Klatt-Affäre : Nun doch Vetternwirtschaft beim Nahverkehr?

Nahverkehrs-Chef  Norbert Klatt ist bis Oktober 2014 auf jedenfalls noch zum Geschäftsführer berufen. Und einen Anstellungsvertrag hat er beim Nahverkehr noch bis 2018.
Nahverkehrs-Chef Norbert Klatt ist bis Oktober 2014 auf jedenfalls noch zum Geschäftsführer berufen. Und einen Anstellungsvertrag hat er beim Nahverkehr noch bis 2018.

Die Hinweise verdichten sich. Die Prüfer haben wohl noch nie so viele Familienangehörige des Geschäftsführers im Unternehmen vorgefunden wie bei Nahverkehrs-Chef Norbert Klatt

svz.de von
21. Dezember 2013, 08:00 Uhr

Nun scheint es doch definitiv einen Fall von Vetternwirtschaft beim Nahverkehr zu geben. Die mit der Sonderuntersuchung beauftragten Prüfer der Wikom AG kündigten nach SVZ-Informationen an, dass dies so in ihrem Abschlussbericht stehen werde. Die beiden Wikom-Leute hatten Donnerstagabend Oberbürgermeisterin Angelika Gramkow, ihrem Stellvertreter Wolfram Friedersdorff und den Fraktionsvorsitzenden der Stadtvertretung sowie dem Geschäftsführer der Stadtwerke Josef Wolf und dem Geschäftsführer der städtischen Beteiligungsgesellschaft Matthias Dankert einen Zwischenbericht gegeben (SVZ berichtete). Schon darin sollen sie festgestellt haben, dass die Ausschreibung der Stelle, die dann die Tochter von Nahverkehrsgeschäftsführer Norbert Klatt bekam, so formuliert worden war, dass nur diese Person den Posten bekommen konnte. Das sei zwar rechtlich nicht zu beanstanden, aber der Zusammenhang sei eindeutig.

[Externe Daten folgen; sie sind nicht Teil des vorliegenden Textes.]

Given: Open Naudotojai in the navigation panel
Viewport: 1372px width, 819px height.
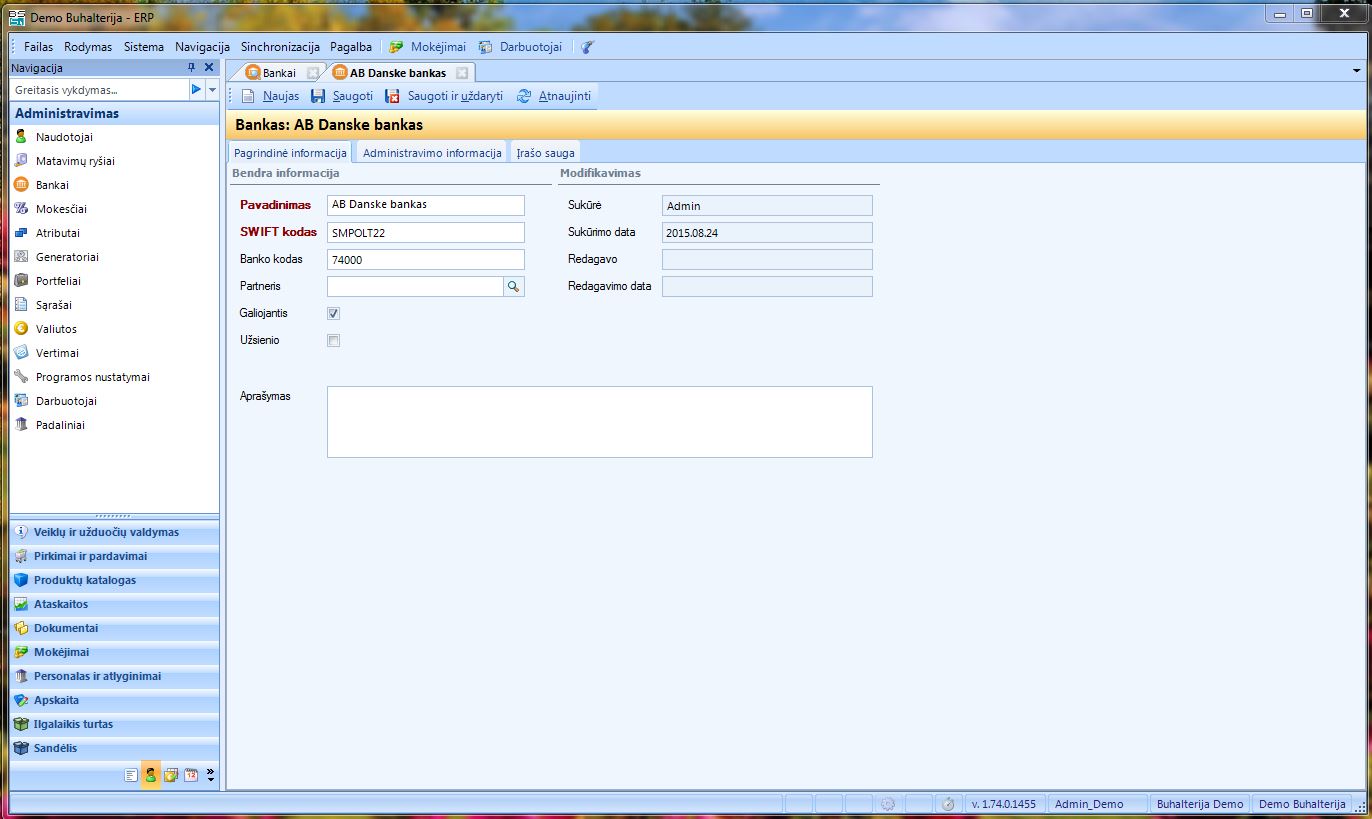Looking at the screenshot, I should (64, 137).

Nachfragen von Stadtvertretern sollen dann die Wikom-Prüfer veranlasst haben, zuzusichern, auch die Berufung von Klatts Sohn zum Betriebsleiter noch einmal genauer unter die Lupe zu nehmen.

Die beiden externen Kontrolleure sollen nach SVZ-Informationen hervorgehoben haben, dass sie bei Prüfungen anderer Firmen noch nie so viele Familienangehörige des Geschäftsführers im Unternehmen vorgefunden hätten. Auch die hohe Zahl von fristlosen Kündigungen und Abmahnung beim Nahverkehr sei ungewöhnlich, soll so in dem Bericht betont worden sein.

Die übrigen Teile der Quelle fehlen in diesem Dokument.